O tradutor cleptomaníaco

Não, isso não é uma notícia absurda, mas um livro de contos do húngaro Dezsö Kosztolányi (1885-1936) (editora 34, Trad. Ladislao Szabo), com esse conto delicioso que dá nome ao livro. Gosto quando nossa profissão é retratada em livros, ainda mais com ironia e comédia. A história é de um tradutor que, ao passar do idioma fonte para o idioma alvo, rouba objetos das personagens, paisagens e outras coisas. E esse conto também me fez pensar em como podemos nos sentir cleptomaníacos quando nos apropriamos de um texto numa língua que consideramos bela e rica e passamos para nosso idioma, que talvez não achemos tão belo assim. E aí está o erro: desmerecer o nosso idioma e não aprendê-lo com tal requinte a ponto de ter a tradução precisa para aquela expressão, termo técnico ou palavra, sem achar que alhos, bugalhos ou coisa que o valha servem para aquilo que pede algo completamente diverso.
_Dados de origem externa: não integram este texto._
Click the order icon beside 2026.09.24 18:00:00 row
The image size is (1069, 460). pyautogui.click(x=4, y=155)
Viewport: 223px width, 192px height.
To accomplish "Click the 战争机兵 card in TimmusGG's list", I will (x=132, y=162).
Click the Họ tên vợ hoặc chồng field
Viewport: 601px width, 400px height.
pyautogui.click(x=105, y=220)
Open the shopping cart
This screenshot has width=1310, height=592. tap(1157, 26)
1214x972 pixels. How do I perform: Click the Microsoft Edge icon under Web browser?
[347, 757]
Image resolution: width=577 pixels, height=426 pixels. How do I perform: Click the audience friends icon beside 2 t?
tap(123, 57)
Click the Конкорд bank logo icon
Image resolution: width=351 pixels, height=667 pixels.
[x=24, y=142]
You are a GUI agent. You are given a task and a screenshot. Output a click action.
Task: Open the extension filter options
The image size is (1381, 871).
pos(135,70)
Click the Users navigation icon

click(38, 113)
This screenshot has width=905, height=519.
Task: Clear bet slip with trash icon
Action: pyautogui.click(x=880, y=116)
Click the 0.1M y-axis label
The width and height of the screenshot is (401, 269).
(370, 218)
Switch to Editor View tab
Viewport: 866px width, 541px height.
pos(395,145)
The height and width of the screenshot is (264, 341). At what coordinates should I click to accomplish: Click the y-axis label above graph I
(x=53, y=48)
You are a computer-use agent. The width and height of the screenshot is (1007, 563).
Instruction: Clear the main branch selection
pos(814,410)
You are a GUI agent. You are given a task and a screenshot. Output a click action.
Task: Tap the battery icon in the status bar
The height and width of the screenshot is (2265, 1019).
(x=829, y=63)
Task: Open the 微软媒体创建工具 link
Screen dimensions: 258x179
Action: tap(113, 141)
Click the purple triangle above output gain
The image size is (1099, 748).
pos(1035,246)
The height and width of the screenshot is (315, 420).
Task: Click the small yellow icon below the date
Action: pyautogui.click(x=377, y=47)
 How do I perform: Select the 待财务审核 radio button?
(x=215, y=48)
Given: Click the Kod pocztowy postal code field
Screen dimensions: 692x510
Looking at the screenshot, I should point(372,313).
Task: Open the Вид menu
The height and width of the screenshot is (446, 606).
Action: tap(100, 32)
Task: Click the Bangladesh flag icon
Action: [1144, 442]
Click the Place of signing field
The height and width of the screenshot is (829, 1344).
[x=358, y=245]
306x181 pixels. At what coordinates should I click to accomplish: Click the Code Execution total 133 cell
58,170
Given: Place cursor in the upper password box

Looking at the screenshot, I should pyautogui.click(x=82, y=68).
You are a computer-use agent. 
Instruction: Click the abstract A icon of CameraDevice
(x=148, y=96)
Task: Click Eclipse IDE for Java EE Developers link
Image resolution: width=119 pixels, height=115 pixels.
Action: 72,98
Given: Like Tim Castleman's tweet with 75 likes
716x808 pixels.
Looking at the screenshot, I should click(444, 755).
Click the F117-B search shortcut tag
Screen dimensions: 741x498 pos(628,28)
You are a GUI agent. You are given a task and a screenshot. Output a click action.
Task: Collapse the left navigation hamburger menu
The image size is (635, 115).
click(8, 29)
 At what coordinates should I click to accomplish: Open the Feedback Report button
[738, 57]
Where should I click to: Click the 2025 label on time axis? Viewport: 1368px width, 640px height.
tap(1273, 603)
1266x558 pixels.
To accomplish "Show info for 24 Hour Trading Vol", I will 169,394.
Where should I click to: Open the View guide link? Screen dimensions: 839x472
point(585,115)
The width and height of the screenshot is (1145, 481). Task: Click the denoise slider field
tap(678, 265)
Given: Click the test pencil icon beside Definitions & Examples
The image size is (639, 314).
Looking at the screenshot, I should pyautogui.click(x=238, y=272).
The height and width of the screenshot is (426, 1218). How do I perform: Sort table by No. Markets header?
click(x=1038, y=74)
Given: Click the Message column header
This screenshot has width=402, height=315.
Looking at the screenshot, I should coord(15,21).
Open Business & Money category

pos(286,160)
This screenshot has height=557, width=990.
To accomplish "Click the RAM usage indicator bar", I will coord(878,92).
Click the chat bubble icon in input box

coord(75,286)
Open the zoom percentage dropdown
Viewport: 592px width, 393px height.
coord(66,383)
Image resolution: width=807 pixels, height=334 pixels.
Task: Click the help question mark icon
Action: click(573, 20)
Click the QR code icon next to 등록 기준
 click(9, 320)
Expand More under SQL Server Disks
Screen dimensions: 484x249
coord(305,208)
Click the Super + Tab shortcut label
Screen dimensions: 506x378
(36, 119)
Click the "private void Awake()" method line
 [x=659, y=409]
O saber do idioma para o qual se traduz deve ser  profundo e construído todos os dias, não apenas com erudição, mas também com abertura para saber as gírias, a língua popular, variantes diversas e o português corretíssimo. Dessa forma, não seremos ladrões da tradução, mas grandes contribuintes para a nossa própria cultura.